In the blog post below, which role does the writer name as a "Dream Role" as an aspiring actor?

Excerpt
begin

So I've come to the conclusion that I tend to think a lot.
And when I say "a lot", I mean "WAY too much".
But I can't seem to help that fact when I wake up after 3 hours of sleep, and can't seem to get BACK to sleep for two hours (and counting.) It's not really a problem, I mean, I love being awake. I hate sleeping when I'm not tired, and I'll even go out of my way to make sure, if there's something better to do, to tell myself that sleep can wait till I'm DEAD.
But...I'm smarter on some cases.
People need sleep.
Because I need to be sure that I stay up for work that night.
But when you can't sleep, you can't sleep right?
So here I am, writing a new blog that should hopefully overshadow the ones before this that seemed so unprofessional of me because they just revealed too much EMO than I'm proud of. Let's get away from that, really, and start over new. What do ya say?
So...(I hate starting out my sentences with that, it really irks me.)
Laying in bed...er...in Living Room Futon, with the sun shining in my eyes keeping me obnoxiously awake, I tend to let my mind wonder.
"To What?" you may not be wondering.
Well, let's start from the beginning:
As some people may/may not have noticed, My "Dream Role" as an aspiring actor would actually be Robin (a.k.a. - The Boy Wonder) from the Batman series. Really, I don't know why that is. For some reason, I just feel like that role would fit me more than any other already existing roles. I mean, let's face it, I can't Aspire to a role that fits me perfectly, if it hasn't been written yet. Correct?
So, for sake of all "unoriginal pieces", the one that I'd most want to get, would be the aforementioned (hehe...bet you didn't know I knew that word.) Especially if it meant acting alongside Christian Bale, one of my favorite actors, who they'll need a Dick Grayson eventually I'm sure.
When I thought about this, I tended to wonder how I might go about getting the role.
From browsing the web for Open Auditions the same day the second movie comes out, to taking leave from my time in Greece just to fly to California to stand in line for the casting call - only to be stopped short with about another 100 potentials because they've already had enough auditions for one day; to waiting outside and around the building even after this fact to just run in ONE person that would have the power to get me in with the Casting Director or above. I even imagined it was Christian Bale at one point.

end

Supplied data
begin

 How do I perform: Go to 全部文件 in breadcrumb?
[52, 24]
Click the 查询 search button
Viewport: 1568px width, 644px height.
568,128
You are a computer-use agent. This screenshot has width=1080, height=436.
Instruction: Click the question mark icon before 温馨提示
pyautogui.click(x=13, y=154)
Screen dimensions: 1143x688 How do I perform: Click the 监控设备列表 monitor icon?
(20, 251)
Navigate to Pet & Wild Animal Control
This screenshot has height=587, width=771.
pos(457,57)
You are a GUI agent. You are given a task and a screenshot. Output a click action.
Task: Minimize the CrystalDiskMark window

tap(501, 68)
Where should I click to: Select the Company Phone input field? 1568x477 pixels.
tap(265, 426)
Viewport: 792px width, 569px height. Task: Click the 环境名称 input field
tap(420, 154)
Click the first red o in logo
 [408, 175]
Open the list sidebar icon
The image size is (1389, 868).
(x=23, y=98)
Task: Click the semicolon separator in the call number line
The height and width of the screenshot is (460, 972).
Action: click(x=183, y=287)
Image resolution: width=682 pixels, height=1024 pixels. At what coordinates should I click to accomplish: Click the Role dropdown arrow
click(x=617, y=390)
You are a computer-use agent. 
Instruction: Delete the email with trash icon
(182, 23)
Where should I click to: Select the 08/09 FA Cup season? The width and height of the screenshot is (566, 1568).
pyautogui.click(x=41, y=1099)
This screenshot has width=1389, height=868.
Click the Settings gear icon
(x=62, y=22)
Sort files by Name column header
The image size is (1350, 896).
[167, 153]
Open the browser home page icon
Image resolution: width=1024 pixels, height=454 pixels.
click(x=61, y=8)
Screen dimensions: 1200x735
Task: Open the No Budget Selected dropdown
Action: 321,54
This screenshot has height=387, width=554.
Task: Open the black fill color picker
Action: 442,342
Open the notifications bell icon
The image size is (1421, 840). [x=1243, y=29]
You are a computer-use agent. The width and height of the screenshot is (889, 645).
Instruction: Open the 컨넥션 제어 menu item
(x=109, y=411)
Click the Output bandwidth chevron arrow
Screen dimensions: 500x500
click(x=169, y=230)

end

Full output
Robin, a.k.a. the Boy Wonder, from the Batman series.